(Supplied passage):
────────────────────

Canyon Sterling Emerald, LLC v 4 S Dev., LLC, 2023 NY Slip Op 00299 [212 AD3d 767]
January 25, 2023
Appellate Division, Second Department
[*1]
Canyon Sterling Emerald, LLC, Respondent,
v
4 S Development, LLC, Appellant.
Klein Slowik, PLLC (Law Offices of Marvin B. Mitzner, LLC, New York, NY [Mikhail Y. Sheynker], of counsel), for appellant.
Akerman, LLP, New York, NY (Steven M. Cordero of counsel), for respondent.
In an action for declaratory relief, the defendant appeals from an order and judgment (one paper) of the Supreme Court, Kings County (Francois A. Rivera, J.), dated February 11, 2020. The order and judgment, upon an oral decision of the same court rendered November 12, 2019, denied the defendant’s motion for summary judgment on its counterclaim, granted the plaintiff’s cross motion for summary judgment on the complaint and dismissing the defendant’s counterclaim, dismissed the defendant’s counterclaim, and declared that the defendant is not entitled to a price adjustment under the parties’ purchase sale agreement dated October 1, 2015.
Ordered that the order and judgment is affirmed, with costs.
On or about October 1, 2015, the plaintiff entered into a purchase sale agreement (hereinafter the PSA) with the defendant, pursuant to which the plaintiff, as the buyer, agreed to purchase and the defendant, as the seller, agreed to sell certain real property located in Brooklyn (hereinafter the property). At that time, the property was zoned as residential zoning district R4, which, pursuant to a then applicable zoning resolution (NY City Zoning Resolution art 2, ch 3, former § 23-141) carried a maximum floor area ratio (hereinafter FAR) of 0.75. The purchase price, which is governed by section 2 of the PSA, consisted of a “minimum price” and a “beneficial zoning code price adjustment amount, if and as applicable.” The parties’ formula for determining the price adjustment amount was tied to the plaintiff’s success in obtaining a higher residential zoning district reclassification with a FAR of at least 3.44, and referenced Zoning Resolution former § 23-145, which at that time, set forth the maximum FAR for new developments in several residential zoning districts. A table, which references Zoning Resolution former § 23-145 and is included in the price adjustment provision, provides that a FAR equal to or higher than 3.44 but lower than 4.0 entitles the defendant to a price adjustment of $680,000. Subsequently, the parties amended the PSA twice. The amendments, however, did not affect the price adjustment provision, which remained in effect unchanged.

────────────────────

(Data excerpts):
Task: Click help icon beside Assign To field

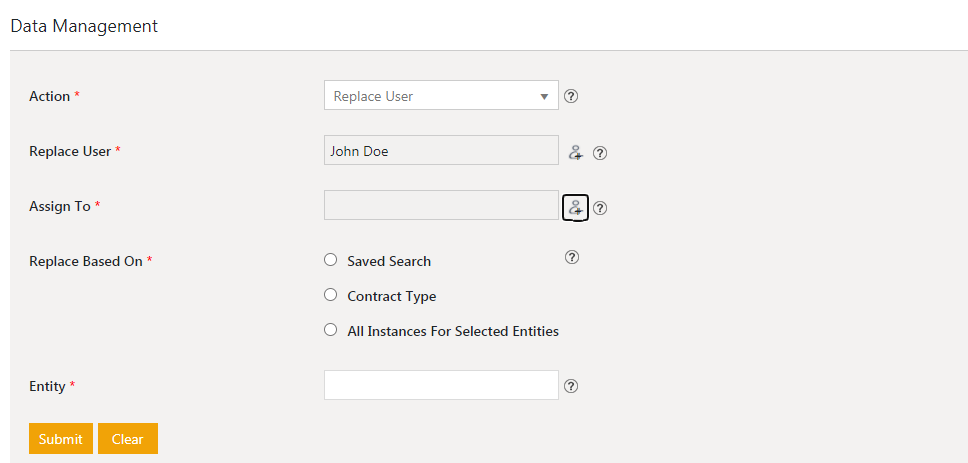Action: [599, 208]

────────────────────

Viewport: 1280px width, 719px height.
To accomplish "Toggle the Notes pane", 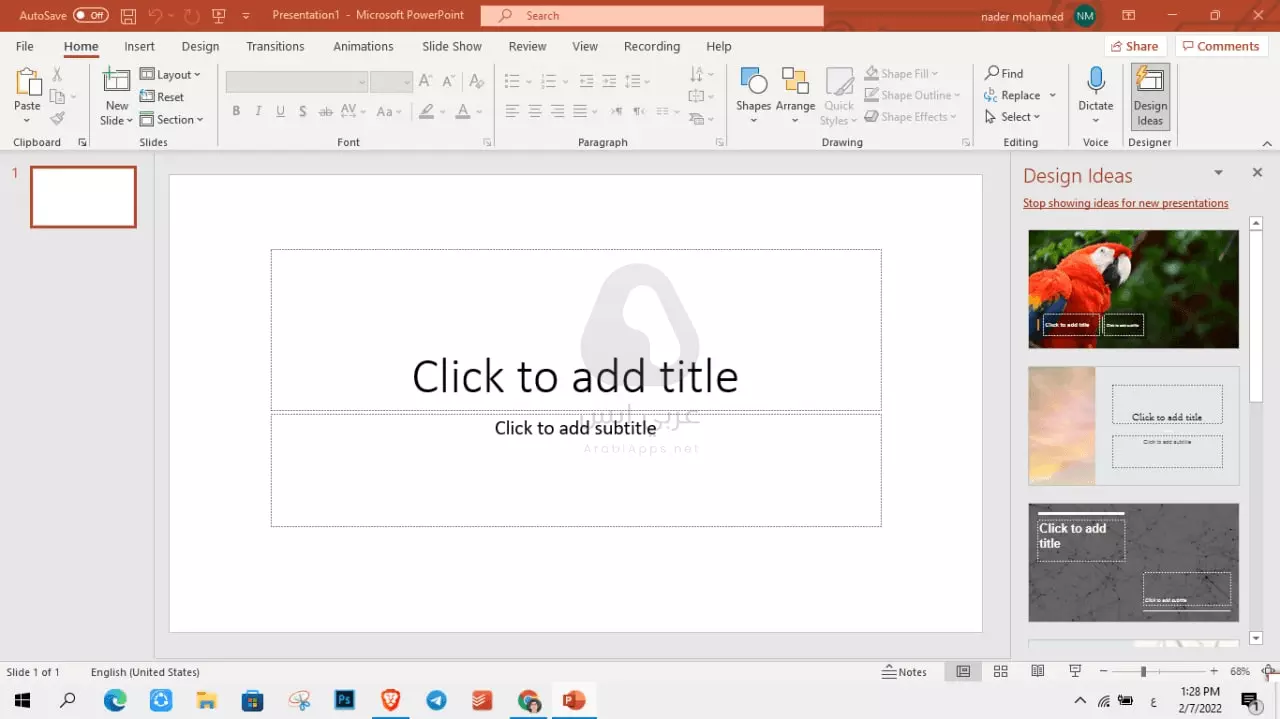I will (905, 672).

────────────────────

(Goals):
[A] In the appellate decision, what price adjustment does a FAR equal to or higher than 3.44 but lower than 4.0 entitle the defendant to?
[B] Write the next part of the appellate decision, picking up from its last sentence.

(Task results):
[A] $680,000

[B]
As contemplated by the PSA, the plaintiff applied for a zoning district reclassification. In addition, the plaintiff requested that the property site be designated a mandatory inclusionary housing (hereinafter MIH) area, which, if approved, would result in additional FAR upward adjustments. In the meantime, on or about March 22, 2016, as part of amendments to its zoning resolutions, the City of New York, inter alia, implemented the MIH program through Zoning Resolution § 23-154. Prior to March 22, 2016, the City’s inclusionary housing program had been a voluntary program and governed by Zoning Resolution § 23-952. Eventually, the plaintiff’s [*2] application for a zoning district reclassification was approved and 75% of the property was rezoned to a R6A zoning district and the remaining 25% of the property was rezoned to a R7A zoning district. In addition, the rezoned property site was designated a MIH area. It is undisputed that under Zoning Resolution § 23-154 (d) (2) developments within a MIH designated area were allowed a maximum FAR of 3.6 in a R6A zoning district and 4.6 in a R7A zoning district, while under Zoning Resolution former § 23-145 the maximum FAR was 3.0 in a R6A zoning district and 4.0 in a R7A zoning district.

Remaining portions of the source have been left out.